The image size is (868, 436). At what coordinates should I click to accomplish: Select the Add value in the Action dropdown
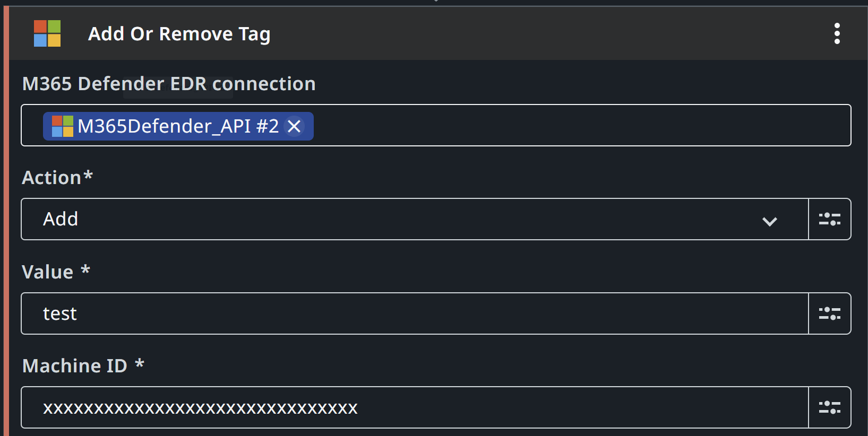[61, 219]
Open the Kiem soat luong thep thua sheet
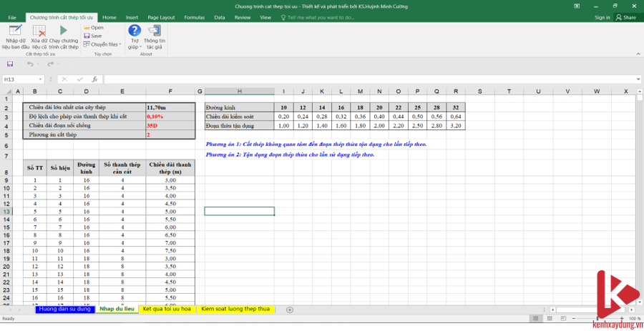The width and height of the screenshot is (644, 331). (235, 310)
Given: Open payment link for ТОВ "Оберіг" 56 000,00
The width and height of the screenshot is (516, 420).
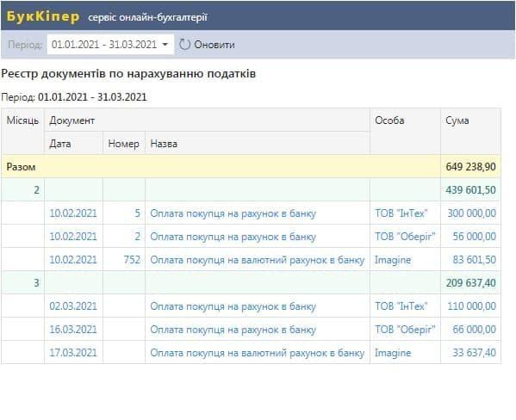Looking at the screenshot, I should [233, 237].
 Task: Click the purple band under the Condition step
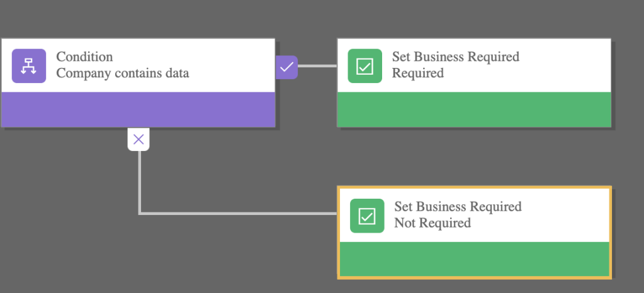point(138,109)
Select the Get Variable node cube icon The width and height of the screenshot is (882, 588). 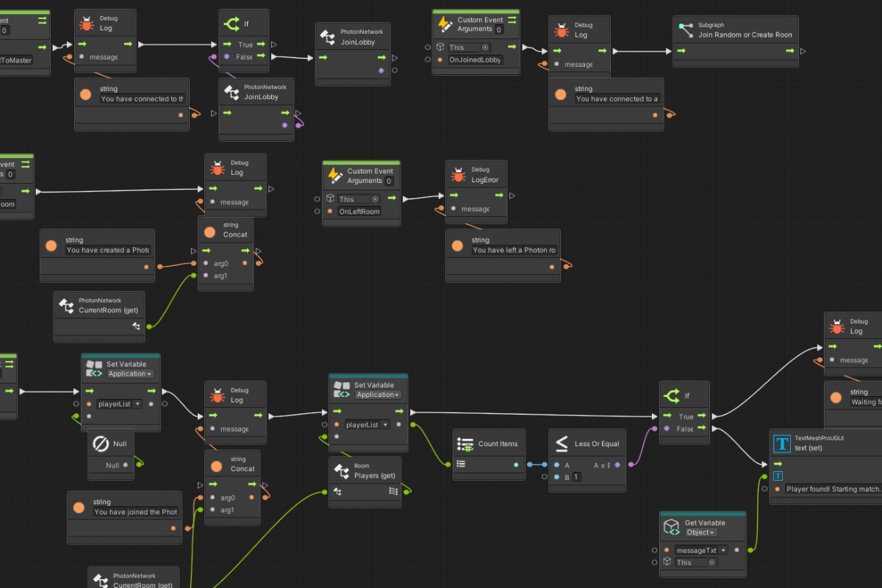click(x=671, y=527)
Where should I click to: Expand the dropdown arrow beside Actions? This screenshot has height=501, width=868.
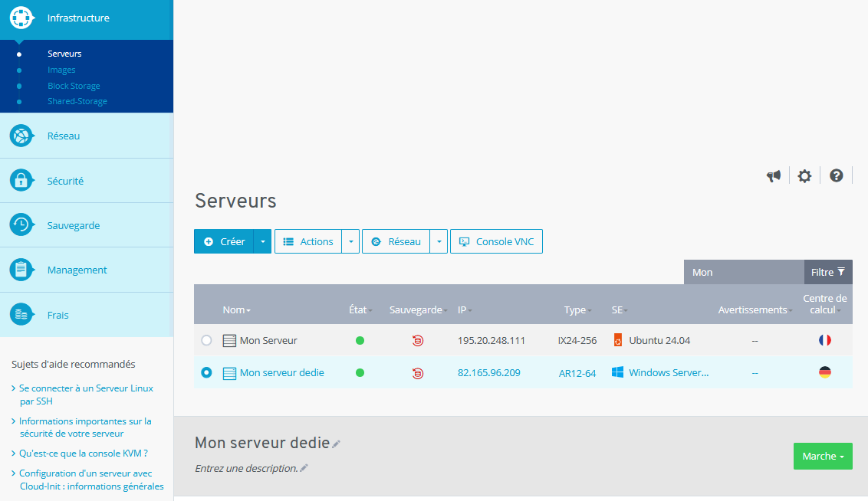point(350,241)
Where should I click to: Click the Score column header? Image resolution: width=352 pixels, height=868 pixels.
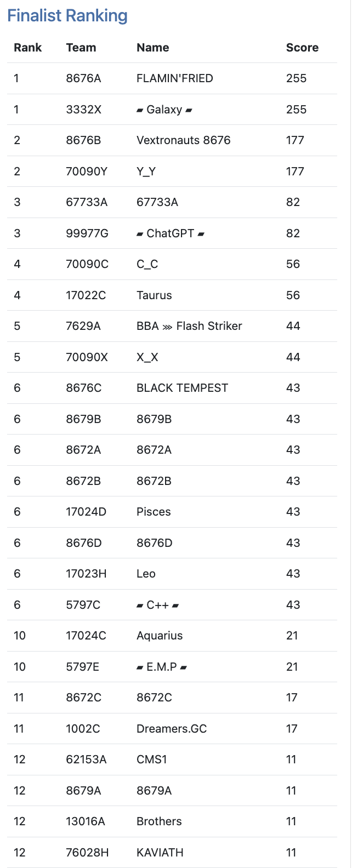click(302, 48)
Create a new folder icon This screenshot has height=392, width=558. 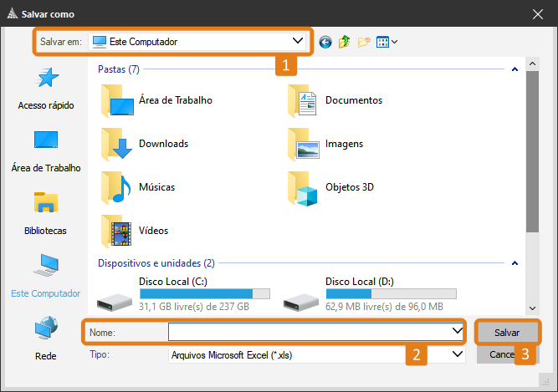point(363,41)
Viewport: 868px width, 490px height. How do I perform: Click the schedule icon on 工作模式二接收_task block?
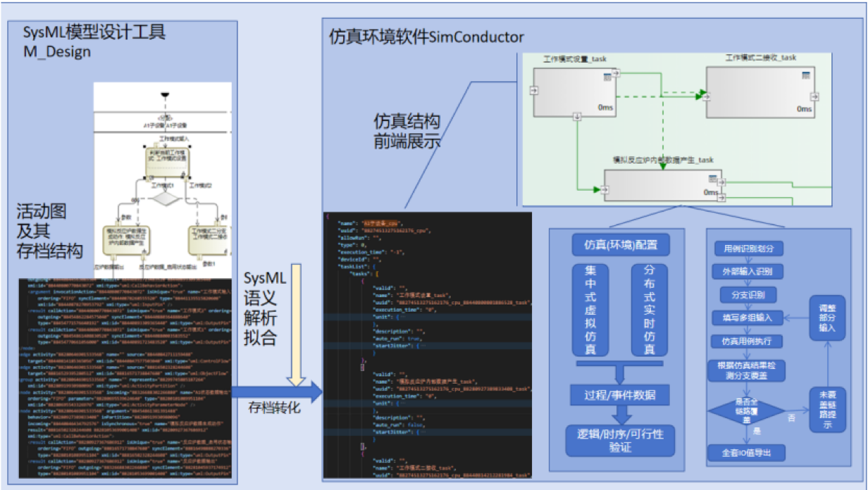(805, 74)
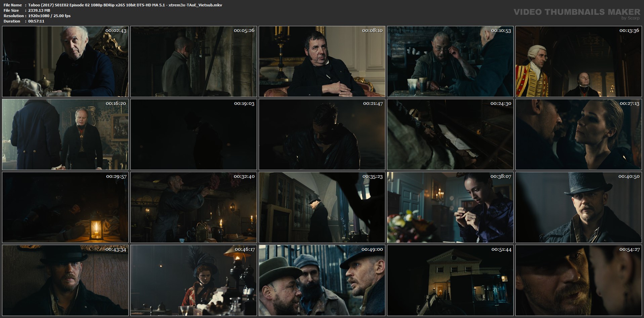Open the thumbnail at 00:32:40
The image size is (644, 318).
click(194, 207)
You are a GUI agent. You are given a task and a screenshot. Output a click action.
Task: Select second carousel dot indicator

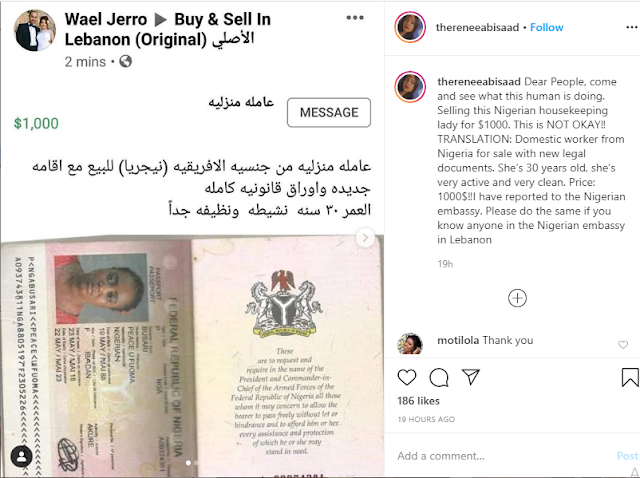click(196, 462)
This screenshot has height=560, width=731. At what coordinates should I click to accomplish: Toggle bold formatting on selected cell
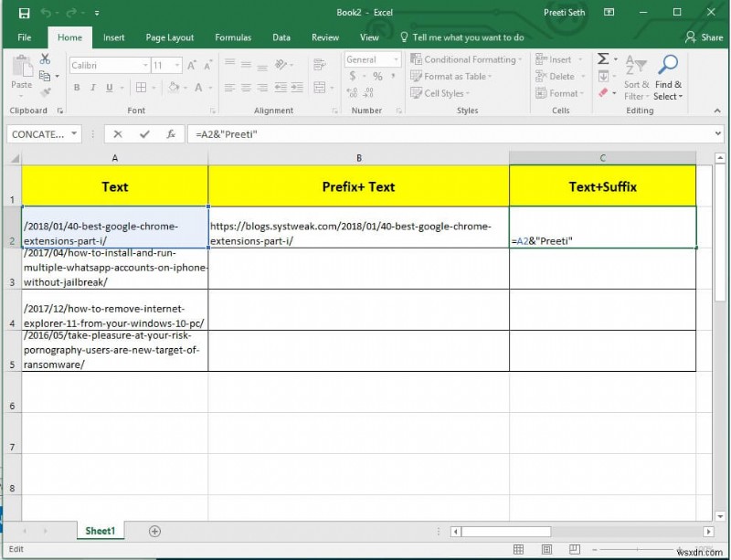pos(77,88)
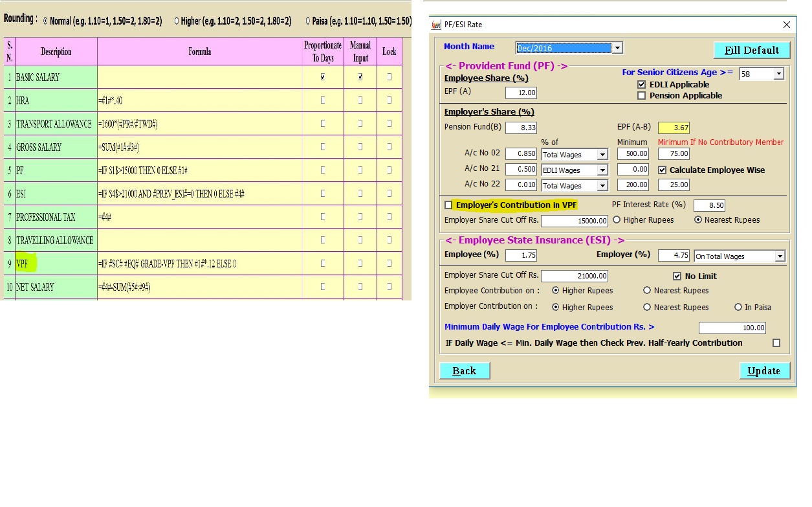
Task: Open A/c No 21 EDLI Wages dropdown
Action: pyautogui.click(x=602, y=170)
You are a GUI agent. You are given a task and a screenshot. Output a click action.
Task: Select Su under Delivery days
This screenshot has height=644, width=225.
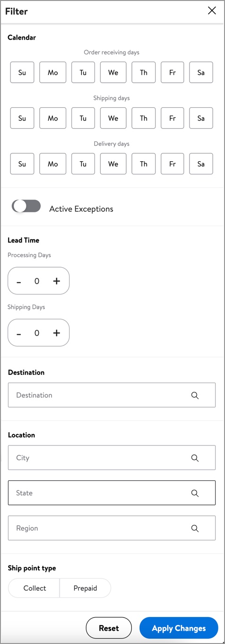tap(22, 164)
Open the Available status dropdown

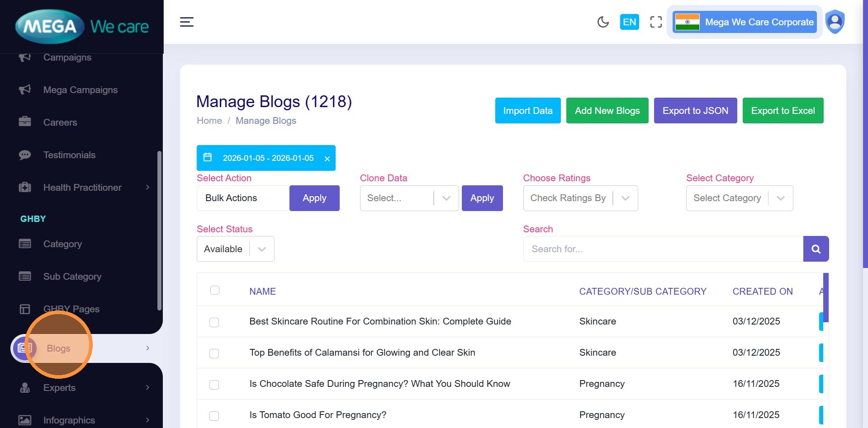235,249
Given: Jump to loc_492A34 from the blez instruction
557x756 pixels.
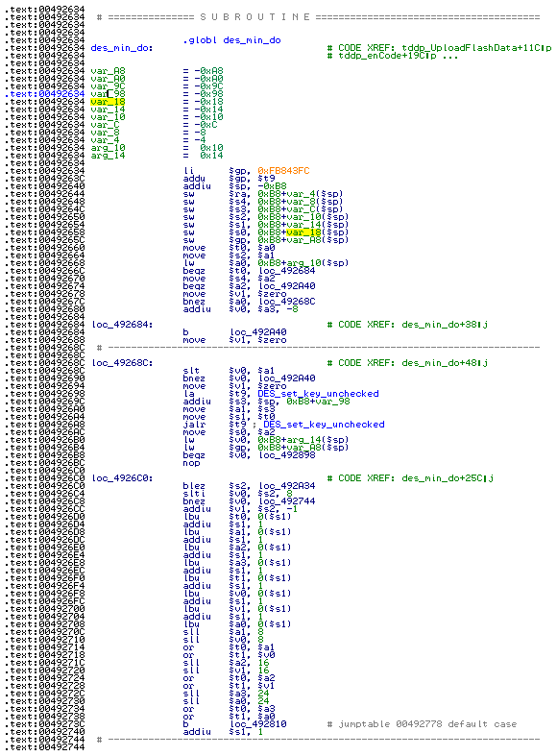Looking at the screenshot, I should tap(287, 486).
════════════════════
• The task
The answer must be the exact lines from the line with "This screenshot has height=644, width=225." to the final line of the data, both ends included, with no pictures.

• Response below
This screenshot has height=644, width=225.
tap(22, 164)
Open the Available status dropdown

235,249
Given: Jump to loc_492A34 from the blez instruction
557x756 pixels.
Looking at the screenshot, I should tap(287, 486).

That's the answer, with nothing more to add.